◆ **Instructions for the task**: From the records below, output exactly the lines running from the line containing "Tony Moly (305, 1484)" through the line containing "Waiting List of Sindh Quota Seats (597, 702)", and no others.

◆ **Record extracts**:
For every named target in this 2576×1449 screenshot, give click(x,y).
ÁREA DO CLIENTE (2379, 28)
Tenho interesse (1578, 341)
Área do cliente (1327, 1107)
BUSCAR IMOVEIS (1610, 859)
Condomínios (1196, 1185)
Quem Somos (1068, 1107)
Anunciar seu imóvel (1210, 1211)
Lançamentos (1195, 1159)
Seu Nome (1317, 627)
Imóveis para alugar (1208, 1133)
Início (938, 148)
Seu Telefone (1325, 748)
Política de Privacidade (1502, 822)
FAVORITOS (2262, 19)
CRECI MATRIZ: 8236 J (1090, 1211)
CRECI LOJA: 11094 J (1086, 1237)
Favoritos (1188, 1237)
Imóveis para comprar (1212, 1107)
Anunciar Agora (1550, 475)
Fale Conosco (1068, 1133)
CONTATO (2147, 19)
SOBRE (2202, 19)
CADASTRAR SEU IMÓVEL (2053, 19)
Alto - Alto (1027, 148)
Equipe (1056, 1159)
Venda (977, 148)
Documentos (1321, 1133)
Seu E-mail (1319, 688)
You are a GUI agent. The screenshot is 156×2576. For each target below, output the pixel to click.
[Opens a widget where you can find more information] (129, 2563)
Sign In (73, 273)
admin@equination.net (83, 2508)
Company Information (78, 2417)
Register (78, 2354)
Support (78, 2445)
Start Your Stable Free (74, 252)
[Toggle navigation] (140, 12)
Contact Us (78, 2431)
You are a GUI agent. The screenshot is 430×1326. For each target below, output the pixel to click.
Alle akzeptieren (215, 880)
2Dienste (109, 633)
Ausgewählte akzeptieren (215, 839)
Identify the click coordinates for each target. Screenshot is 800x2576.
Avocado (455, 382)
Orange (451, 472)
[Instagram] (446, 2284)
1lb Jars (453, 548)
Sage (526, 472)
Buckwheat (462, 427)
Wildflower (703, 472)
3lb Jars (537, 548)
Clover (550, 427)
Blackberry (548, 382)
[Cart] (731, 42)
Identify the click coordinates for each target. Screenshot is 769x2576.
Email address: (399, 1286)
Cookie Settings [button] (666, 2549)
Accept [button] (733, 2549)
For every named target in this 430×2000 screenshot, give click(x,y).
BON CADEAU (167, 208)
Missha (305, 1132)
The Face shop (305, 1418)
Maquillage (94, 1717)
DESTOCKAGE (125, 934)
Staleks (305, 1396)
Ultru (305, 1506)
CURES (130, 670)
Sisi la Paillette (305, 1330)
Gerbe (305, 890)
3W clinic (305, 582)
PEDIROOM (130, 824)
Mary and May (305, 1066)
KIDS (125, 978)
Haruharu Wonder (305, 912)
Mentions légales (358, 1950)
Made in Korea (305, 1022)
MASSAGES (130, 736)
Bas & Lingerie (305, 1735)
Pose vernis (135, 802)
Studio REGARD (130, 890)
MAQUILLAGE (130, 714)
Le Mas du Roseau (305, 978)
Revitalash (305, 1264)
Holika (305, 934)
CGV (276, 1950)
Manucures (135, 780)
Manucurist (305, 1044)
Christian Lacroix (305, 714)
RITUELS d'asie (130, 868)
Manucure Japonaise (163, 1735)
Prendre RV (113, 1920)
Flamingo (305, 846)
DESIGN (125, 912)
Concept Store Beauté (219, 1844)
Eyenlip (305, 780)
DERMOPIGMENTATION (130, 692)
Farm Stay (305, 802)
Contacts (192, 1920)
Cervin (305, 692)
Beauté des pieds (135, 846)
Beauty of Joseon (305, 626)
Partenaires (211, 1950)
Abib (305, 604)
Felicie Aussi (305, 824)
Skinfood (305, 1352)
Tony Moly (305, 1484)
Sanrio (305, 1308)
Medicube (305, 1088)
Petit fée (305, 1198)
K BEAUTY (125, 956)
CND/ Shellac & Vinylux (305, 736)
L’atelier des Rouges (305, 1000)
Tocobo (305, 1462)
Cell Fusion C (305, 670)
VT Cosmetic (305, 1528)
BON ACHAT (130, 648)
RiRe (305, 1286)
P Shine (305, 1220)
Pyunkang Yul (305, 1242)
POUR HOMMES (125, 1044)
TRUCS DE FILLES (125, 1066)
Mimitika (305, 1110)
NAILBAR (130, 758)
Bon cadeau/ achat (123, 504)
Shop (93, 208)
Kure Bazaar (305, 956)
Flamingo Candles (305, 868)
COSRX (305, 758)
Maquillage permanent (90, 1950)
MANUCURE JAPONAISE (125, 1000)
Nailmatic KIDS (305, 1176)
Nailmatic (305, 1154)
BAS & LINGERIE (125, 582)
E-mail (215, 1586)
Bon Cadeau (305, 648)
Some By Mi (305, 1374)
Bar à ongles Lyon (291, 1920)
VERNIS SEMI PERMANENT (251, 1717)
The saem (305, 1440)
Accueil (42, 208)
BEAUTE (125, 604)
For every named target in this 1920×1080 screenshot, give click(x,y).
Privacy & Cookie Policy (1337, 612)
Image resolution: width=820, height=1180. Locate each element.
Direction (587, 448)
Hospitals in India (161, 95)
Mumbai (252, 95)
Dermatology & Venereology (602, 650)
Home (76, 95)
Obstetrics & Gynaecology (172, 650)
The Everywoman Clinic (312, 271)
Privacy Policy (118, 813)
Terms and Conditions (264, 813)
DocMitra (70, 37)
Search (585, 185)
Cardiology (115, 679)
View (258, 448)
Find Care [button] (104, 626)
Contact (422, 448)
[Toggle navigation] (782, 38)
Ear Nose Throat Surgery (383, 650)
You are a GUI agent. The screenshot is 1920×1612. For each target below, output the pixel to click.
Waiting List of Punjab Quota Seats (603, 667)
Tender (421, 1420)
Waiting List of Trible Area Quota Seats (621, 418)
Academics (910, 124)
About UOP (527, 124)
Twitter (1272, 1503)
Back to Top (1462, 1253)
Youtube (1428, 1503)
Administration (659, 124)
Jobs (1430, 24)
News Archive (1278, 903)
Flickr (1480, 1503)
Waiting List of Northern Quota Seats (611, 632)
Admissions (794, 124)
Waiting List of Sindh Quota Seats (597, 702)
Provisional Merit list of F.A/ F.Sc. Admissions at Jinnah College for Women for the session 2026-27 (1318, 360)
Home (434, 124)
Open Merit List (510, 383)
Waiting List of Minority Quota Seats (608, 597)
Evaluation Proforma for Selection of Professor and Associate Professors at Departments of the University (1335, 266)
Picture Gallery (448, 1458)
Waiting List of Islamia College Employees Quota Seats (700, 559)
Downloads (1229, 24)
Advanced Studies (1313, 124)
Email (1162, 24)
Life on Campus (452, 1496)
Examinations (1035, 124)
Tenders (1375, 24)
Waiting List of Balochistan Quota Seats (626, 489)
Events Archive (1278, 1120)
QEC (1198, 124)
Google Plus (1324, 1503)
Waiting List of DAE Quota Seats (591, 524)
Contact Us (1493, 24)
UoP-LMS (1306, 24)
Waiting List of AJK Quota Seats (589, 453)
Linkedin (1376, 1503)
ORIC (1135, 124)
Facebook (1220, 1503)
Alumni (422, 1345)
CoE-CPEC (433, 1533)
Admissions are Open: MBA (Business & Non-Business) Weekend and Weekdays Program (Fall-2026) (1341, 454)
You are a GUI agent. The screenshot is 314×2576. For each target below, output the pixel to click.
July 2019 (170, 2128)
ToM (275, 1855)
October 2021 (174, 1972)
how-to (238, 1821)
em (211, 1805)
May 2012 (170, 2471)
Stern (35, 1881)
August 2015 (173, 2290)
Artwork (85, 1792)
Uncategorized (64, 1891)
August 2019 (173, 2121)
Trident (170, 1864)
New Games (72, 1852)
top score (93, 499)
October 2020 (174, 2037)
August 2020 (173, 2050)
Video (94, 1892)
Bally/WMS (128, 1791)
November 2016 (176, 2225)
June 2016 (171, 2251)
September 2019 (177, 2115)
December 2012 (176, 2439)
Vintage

◆ **Completed exercise**:
Tony Moly (305, 1484)
Sanrio (305, 1308)
Medicube (305, 1088)
Petit fée (305, 1198)
K BEAUTY (125, 956)
CND/ Shellac & Vinylux (305, 736)
L’atelier des Rouges (305, 1000)
Tocobo (305, 1462)
Cell Fusion C (305, 670)
VT Cosmetic (305, 1528)
BON ACHAT (130, 648)
RiRe (305, 1286)
P Shine (305, 1220)
Pyunkang Yul (305, 1242)
POUR HOMMES (125, 1044)
TRUCS DE FILLES (125, 1066)
Mimitika (305, 1110)
NAILBAR (130, 758)
Bon cadeau/ achat (123, 504)
Shop (93, 208)
Kure Bazaar (305, 956)
Flamingo Candles (305, 868)
COSRX (305, 758)
Maquillage permanent (90, 1950)
MANUCURE JAPONAISE (125, 1000)
Nailmatic KIDS (305, 1176)
Nailmatic (305, 1154)
BAS & LINGERIE (125, 582)
E-mail (215, 1586)
Bon Cadeau (305, 648)
Some By Mi (305, 1374)
Bar à ongles Lyon (291, 1920)
VERNIS SEMI PERMANENT (251, 1717)
The saem (305, 1440)
Accueil (42, 208)
BEAUTE (125, 604)
For every named target in this 1920×1080 screenshot, give click(x,y).
Privacy & Cookie Policy (1337, 612)
Image resolution: width=820, height=1180. Locate each element.
Direction (587, 448)
Hospitals in India (161, 95)
Mumbai (252, 95)
Dermatology & Venereology (602, 650)
Home (76, 95)
Obstetrics & Gynaecology (172, 650)
The Everywoman Clinic (312, 271)
Privacy Policy (118, 813)
Terms and Conditions (264, 813)
DocMitra (70, 37)
Search (585, 185)
Cardiology (115, 679)
View (258, 448)
Find Care [button] (104, 626)
Contact (422, 448)
[Toggle navigation] (782, 38)
Ear Nose Throat Surgery (383, 650)
You are a GUI agent. The screenshot is 1920×1612. For each target below, output the pixel to click.
Waiting List of Punjab Quota Seats (603, 667)
Tender (421, 1420)
Waiting List of Trible Area Quota Seats (621, 418)
Academics (910, 124)
About UOP (527, 124)
Twitter (1272, 1503)
Back to Top (1462, 1253)
Youtube (1428, 1503)
Administration (659, 124)
Jobs (1430, 24)
News Archive (1278, 903)
Flickr (1480, 1503)
Waiting List of Northern Quota Seats (611, 632)
Admissions (794, 124)
Waiting List of Sindh Quota Seats (597, 702)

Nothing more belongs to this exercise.